# whats the strength of plexiglass?



## panchoman (Feb 19, 2008)

dry ice bombs are so much fun(& legal) but very dangerous... my friend almost blew apart his hand yesterday from a misfired dry ice bomb and almost the same story for me. 

looking for some materials to build some dry ice bomb detonation triggers and i was wondering how strong plexiglass is.

so you think it can survive powerful blasts from dry ice bombs? the 5 lb. bomb that i *legally* used yesterday to blow up a metal trash can sent the can ~5 stories high and put some major dents in it from the inside.. do you think plexiglass could survive that? 

basically it's going to be in the center of a plastic bottle with a bit sticking out through an opening in the bottle.. water underneath dry ice will placed on top of the plexiglass.. using a gun like trigger.. it will give a quick and firm jerk on a strong piece of metal cabling which will pull out the plexiglass.. till a stopper placed on the end of the glass reaches the end of the bottle and stops the plexiglass from coming fully out.. which would leave an opening in the bottle from which the gas can escape and cause a failed bomb.. 

also working on a safety switch idea which will prevent the plexiglass from being triggered untill the switch is set to on.. otherwise we might have bombs being detonated en route and that would be very bad as they might set off other bombs etc and eventually blow up the transport vechicle. 

so you think plexiglass will work for this design?


----------



## Cold Storm (Feb 19, 2008)

You know, the more I think of it, the more I think about instead of plexy, having some type of metal??


----------



## Fitseries3 (Feb 19, 2008)

OMG!!! you blew up a trash can and it shot 5 stories high? holy shit!!!

we used to make dry ice bombs in high school and throw them into crowds at lunch. after a few evacuations/bomb drills we decided to stop before we got caught. you should've see people run like they were gonna die!!! so funny!!!

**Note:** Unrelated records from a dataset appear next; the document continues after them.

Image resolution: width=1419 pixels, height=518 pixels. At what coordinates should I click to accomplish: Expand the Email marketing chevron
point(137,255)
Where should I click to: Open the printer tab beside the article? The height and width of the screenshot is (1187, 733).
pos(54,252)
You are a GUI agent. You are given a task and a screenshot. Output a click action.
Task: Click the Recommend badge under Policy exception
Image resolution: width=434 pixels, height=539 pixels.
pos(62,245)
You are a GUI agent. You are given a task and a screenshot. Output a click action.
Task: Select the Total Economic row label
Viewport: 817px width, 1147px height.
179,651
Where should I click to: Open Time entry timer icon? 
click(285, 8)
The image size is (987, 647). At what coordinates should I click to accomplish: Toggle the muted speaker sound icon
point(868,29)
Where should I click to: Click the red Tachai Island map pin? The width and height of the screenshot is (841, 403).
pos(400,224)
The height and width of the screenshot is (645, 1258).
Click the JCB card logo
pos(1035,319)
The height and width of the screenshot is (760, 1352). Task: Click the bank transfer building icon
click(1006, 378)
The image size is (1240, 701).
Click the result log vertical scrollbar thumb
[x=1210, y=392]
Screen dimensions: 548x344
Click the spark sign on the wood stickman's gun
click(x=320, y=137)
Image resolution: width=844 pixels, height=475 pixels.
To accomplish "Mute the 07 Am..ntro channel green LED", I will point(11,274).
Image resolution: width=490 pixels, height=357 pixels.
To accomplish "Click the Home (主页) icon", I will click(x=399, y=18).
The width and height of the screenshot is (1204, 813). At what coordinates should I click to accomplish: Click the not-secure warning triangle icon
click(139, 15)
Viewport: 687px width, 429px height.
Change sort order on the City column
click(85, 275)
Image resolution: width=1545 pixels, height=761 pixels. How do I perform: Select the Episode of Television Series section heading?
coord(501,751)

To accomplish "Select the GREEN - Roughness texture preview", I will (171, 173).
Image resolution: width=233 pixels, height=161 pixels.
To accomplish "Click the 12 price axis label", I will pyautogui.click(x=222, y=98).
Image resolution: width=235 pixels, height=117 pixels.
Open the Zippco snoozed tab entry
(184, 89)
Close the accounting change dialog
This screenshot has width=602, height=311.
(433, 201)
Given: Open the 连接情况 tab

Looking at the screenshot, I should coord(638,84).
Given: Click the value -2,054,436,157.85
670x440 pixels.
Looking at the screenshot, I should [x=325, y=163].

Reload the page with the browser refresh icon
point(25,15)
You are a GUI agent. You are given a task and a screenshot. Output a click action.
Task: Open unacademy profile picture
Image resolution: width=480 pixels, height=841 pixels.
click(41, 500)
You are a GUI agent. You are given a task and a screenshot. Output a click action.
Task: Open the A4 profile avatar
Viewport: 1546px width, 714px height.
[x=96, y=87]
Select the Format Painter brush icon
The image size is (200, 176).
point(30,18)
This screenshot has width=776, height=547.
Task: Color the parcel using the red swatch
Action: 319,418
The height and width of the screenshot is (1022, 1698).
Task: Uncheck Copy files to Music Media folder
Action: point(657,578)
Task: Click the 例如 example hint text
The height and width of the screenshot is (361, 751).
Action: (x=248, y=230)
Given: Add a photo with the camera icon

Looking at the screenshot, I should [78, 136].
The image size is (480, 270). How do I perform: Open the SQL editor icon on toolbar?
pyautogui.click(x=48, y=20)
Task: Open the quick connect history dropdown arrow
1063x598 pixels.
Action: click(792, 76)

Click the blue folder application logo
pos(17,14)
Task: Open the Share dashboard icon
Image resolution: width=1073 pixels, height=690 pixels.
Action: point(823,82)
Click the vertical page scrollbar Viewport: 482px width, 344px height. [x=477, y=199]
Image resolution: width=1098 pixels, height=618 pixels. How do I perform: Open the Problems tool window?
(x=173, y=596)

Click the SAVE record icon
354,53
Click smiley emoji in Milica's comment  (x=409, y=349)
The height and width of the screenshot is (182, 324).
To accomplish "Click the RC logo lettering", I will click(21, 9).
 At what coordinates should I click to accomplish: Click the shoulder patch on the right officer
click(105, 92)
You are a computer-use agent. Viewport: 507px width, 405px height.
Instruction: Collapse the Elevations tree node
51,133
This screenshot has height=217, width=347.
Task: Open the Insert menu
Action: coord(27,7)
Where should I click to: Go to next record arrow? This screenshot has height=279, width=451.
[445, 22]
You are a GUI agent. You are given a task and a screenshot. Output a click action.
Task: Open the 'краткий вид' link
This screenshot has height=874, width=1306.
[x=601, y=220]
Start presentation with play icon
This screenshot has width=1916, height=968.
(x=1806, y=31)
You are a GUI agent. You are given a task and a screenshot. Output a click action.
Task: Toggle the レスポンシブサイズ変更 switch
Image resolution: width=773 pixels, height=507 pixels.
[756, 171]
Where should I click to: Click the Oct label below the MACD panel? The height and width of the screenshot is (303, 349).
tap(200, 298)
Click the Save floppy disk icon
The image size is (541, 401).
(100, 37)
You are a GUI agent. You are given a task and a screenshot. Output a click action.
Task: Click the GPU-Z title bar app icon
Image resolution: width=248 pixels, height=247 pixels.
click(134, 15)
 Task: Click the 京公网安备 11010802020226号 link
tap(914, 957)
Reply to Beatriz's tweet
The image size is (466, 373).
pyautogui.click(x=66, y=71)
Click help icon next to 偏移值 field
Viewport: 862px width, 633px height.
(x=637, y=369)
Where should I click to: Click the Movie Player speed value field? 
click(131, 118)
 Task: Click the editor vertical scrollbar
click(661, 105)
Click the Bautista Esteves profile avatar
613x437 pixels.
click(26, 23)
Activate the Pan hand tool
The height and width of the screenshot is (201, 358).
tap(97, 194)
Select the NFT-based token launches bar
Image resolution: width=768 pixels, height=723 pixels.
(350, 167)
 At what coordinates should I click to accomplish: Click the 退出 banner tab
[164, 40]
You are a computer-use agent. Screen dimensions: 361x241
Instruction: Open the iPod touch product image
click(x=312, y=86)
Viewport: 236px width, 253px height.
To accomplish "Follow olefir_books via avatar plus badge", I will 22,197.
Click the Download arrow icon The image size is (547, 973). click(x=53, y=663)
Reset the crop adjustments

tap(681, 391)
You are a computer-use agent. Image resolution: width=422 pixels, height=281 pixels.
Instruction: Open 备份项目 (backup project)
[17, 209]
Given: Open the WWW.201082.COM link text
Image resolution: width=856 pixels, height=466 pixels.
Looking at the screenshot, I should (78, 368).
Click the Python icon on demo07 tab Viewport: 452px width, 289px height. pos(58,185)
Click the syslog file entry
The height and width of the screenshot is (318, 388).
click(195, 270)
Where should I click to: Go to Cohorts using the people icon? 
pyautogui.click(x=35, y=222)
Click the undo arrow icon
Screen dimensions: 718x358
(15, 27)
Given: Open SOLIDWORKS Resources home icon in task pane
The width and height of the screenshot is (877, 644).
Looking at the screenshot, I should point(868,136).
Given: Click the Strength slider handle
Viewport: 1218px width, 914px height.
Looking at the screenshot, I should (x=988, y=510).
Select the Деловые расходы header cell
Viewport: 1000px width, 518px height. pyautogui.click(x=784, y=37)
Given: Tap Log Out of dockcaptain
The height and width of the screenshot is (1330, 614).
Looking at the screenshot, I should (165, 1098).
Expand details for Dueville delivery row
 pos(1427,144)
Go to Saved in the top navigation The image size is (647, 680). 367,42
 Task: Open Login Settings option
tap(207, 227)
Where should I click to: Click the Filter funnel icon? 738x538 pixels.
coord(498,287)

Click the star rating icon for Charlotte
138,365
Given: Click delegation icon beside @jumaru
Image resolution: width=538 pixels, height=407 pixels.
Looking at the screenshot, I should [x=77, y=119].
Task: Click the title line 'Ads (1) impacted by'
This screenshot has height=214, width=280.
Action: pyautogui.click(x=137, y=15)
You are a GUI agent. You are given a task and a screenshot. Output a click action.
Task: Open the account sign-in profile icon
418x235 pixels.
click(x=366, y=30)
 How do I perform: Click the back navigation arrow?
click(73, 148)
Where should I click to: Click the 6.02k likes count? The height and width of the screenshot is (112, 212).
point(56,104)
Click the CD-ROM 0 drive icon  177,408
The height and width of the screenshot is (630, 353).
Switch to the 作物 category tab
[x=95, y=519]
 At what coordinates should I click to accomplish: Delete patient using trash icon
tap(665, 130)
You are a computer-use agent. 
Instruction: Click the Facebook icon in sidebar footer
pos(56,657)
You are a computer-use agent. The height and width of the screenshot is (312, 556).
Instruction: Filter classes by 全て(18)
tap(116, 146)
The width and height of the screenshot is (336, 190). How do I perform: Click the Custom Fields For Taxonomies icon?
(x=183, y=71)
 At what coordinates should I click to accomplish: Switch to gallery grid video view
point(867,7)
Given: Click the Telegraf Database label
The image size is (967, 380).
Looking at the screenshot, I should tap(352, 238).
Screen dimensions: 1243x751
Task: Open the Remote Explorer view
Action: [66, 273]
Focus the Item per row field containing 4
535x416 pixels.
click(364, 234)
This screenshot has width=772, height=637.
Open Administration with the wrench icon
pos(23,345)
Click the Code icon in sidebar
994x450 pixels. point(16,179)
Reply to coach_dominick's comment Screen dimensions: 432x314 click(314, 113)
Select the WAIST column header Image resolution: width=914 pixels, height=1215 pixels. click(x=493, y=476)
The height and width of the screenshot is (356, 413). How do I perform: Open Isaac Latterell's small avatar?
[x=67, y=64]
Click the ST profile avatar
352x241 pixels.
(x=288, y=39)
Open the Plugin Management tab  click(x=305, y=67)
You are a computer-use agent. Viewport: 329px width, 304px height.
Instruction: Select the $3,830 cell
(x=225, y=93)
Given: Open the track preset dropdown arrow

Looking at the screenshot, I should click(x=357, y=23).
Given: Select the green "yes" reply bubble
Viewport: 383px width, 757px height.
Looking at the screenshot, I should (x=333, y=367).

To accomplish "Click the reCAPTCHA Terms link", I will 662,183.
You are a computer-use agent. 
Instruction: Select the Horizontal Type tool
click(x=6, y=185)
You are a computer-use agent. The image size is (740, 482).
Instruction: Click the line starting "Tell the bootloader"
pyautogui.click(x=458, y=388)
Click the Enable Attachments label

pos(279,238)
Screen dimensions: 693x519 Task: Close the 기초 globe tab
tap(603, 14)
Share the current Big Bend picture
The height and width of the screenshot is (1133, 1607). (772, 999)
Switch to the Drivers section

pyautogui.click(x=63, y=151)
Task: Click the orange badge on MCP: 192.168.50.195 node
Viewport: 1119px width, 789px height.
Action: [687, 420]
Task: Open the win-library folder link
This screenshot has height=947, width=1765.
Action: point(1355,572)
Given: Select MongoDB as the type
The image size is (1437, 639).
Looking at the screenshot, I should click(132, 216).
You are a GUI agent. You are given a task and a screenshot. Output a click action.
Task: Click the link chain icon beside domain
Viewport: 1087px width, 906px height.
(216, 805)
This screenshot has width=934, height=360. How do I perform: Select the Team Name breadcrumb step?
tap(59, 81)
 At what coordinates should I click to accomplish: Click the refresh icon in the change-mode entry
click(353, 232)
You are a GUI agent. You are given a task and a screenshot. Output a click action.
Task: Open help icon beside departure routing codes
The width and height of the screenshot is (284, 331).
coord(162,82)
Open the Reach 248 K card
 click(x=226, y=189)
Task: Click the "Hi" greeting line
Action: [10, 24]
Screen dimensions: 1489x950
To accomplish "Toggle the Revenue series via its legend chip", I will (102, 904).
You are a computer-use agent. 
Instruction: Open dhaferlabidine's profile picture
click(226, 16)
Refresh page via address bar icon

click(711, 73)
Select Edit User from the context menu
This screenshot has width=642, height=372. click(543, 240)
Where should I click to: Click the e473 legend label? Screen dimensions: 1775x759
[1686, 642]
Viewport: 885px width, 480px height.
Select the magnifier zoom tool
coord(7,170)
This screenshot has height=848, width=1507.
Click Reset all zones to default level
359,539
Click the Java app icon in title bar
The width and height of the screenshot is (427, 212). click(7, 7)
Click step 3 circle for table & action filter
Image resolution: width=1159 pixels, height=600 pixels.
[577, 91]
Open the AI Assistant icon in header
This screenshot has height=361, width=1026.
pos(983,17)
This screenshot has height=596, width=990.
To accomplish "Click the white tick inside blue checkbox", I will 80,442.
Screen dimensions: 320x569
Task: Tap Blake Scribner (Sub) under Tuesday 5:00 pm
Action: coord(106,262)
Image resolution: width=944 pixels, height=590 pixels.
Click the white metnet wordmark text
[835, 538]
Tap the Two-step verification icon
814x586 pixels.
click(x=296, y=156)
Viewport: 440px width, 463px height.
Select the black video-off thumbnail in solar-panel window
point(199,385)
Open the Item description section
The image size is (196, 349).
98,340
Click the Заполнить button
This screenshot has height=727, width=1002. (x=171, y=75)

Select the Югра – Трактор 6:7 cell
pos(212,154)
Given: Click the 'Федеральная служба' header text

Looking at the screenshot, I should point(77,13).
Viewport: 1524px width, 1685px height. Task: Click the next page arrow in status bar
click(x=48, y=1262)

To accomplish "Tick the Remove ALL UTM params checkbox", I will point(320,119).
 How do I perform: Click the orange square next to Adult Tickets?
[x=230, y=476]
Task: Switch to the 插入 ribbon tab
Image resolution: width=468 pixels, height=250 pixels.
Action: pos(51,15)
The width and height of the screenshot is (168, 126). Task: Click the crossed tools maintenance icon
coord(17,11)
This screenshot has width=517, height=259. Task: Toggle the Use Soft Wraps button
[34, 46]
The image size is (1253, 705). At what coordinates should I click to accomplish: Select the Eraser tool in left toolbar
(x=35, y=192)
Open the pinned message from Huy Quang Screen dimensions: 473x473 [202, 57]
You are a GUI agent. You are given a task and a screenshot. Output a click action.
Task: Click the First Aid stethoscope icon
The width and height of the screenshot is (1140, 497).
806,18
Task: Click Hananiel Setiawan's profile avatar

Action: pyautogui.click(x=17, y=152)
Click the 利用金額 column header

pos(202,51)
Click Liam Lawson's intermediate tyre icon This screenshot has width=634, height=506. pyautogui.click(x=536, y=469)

i know that 1/2'' or 5/8" lexan is pretty strong. it's a different blend of hardend plexyglass.


----------



## panchoman (Feb 19, 2008)

was thinking along the lines of plexi just cause its clear and thin you know.. metal might require a very powerful metal as regular metal would probably get dented up preety bad


----------



## Thermopylae_480 (Feb 19, 2008)

No bomb building please.


----------